| Back in October, 2006, LWN covered the proposed
fault() method for virtual memory areas. This API change was
put forward as part of a fix for an obscure (but real) race condition
within the kernel. Such a fix would seem important, but, even so, it
took
the better part of a year for fault() to make it into the
mainline. Now that the patch has been merged for 2.6.23, it is worth
taking a look at the API which was adopted.
A virtual memory area (VMA) in the kernel represents a piece
of a process's
virtual address space. Each VMA is mapped in its own way; most VMAs are
mapped to files on the disk, but there are also anonymous VMAs (mapped
to
swap space, for all practical purposes), device memory mappings, and
more.
Each VMA must provide a handler for situations where a specific page in
that VMA is not resident in main memory; the handler must rectify the
situation or let the kernel know that it cannot be done. In most cases,
the nopfn() or older (but more heavily used) nopage()

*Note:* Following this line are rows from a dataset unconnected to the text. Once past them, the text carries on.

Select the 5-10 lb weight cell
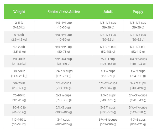pyautogui.click(x=19, y=37)
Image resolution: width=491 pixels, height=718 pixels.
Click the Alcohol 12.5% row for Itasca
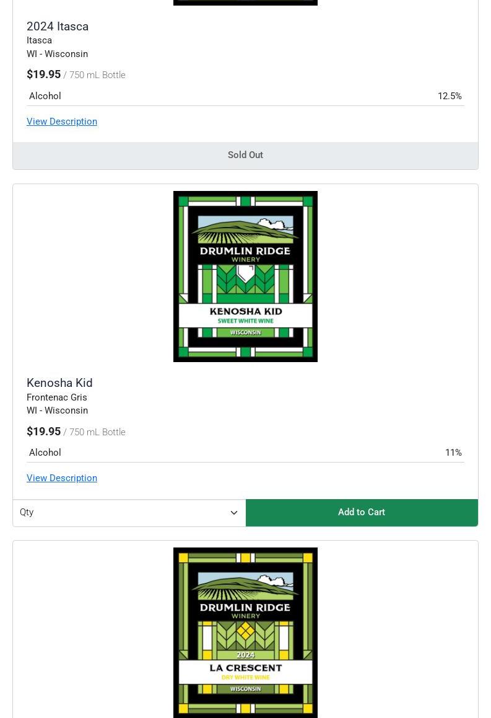[245, 96]
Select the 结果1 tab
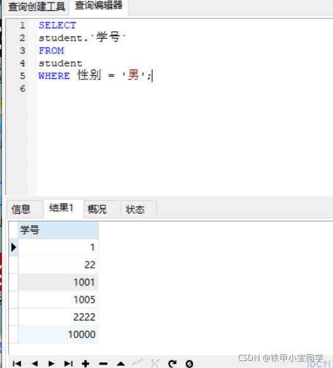This screenshot has width=333, height=368. (62, 208)
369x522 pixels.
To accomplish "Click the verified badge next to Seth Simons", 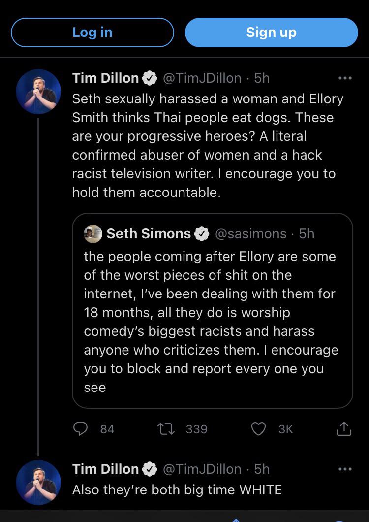I will [202, 234].
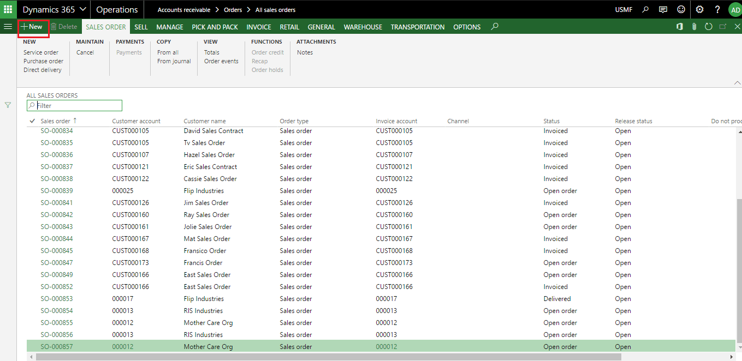Click the attachments paperclip icon on the action pane
The height and width of the screenshot is (361, 742).
694,26
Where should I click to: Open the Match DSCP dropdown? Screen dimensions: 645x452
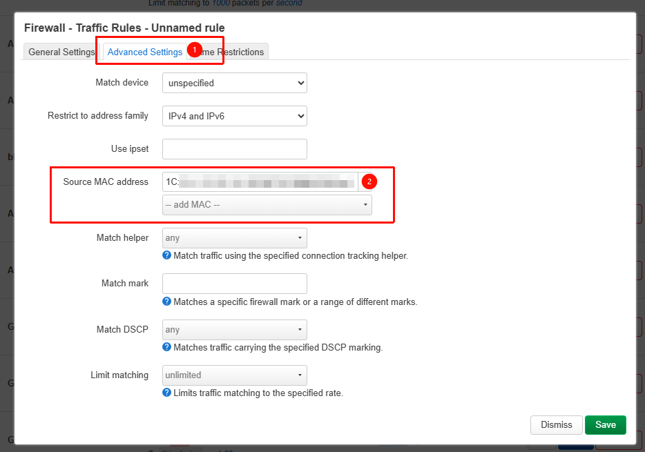(234, 330)
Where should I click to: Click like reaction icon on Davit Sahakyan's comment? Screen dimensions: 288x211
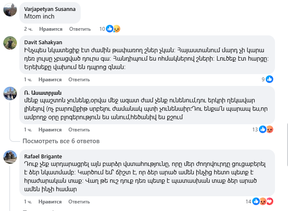pyautogui.click(x=270, y=79)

methods fill that bill. They are called with the offset of the missing
page within the VMA and are expected to return a pointer to the
page structure for the missing page. For more complicated cases,
nonlinear VMAs in particular, the populate() method is invoked
instead.
The existence of three functions to perform the same task
suggests that
requirements have changed over time and that a cleanup is overdue. When
none of those interfaces are able to be extended to prevent a race
condition, the pressure for a new approach can only get stronger. That
new
approach, as created by Nick Piggin, is the fault() method, which
should, eventually, replace all three of the others. The prototype for
fault() is:
int (*fault)(struct vm_area_struct *vma, struct vm_fault *vmf);
Most of the information of interest can be found in the new
vm_fault structure, which looks like this:
struct vm_fault {
unsigned int flags;
pgoff_t pgoff;
void __user *virtual_address;
struct page *page;
};
The fault() method should, like its predecessors, arrange for the
missing page to exist and return its address to the kernel. The
interface
used is rather more flexible, though.
The offset of the missing page can be found in the pgoff
field.
Fault handlers can also find the corresponding user-space address in
virtual_address, but anybody who is tempted to use that field
should be prepared to justify that use to a crowd of skeptical kernel
developers. Most handlers should not care where the page lives in user
space, and use of virtual_address will make it impossible to
support nonlinear VMAs. So, if at all possible, virtual_address
should be ignored. If your code only uses pgoff, it should also
set the VM_CAN_NONLINEAR flag in the VMA's vm_flags field
to let the kernel know that it is playing by the rules.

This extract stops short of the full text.